Only a few years ago, a corner from Coastal Carolina named Josh Norman was hopeful the Broncos would draft him because his idol was Champ Bailey. In 2011, a basketball-to-football star was born at the Shrine Game as Portland State’s Julius Thomas put himself on the national radar. Some players, like Miami’s Allen Hurns, went under the radar at this game, only to become household names in the NFL.
Here are some prospects from the 2016 East-West Shrine Game the Broncos should have interest in.
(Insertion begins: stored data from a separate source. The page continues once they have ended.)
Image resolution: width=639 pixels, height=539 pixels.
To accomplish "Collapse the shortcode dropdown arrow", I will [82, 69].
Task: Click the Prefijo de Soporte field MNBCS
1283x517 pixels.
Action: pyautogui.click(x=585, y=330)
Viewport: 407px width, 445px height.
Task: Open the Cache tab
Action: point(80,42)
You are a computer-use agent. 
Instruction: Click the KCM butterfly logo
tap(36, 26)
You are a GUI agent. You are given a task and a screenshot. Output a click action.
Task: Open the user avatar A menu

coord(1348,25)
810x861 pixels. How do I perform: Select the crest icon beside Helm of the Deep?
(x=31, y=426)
CB Juston Burris, North Carolina State
The Broncos have a fantastic secondary, but they should always be looking for depth and prospects with the upside to one day become starters. They are set with star cornerbacks Chris Harris Jr. and Aqib Talib as their starters on the outside, but there’s no guarantee that Talib will be back next year due to his inflated price. The Broncos also have Bradley Roby ready to take over on the outside if Talib is not with the team in 2016.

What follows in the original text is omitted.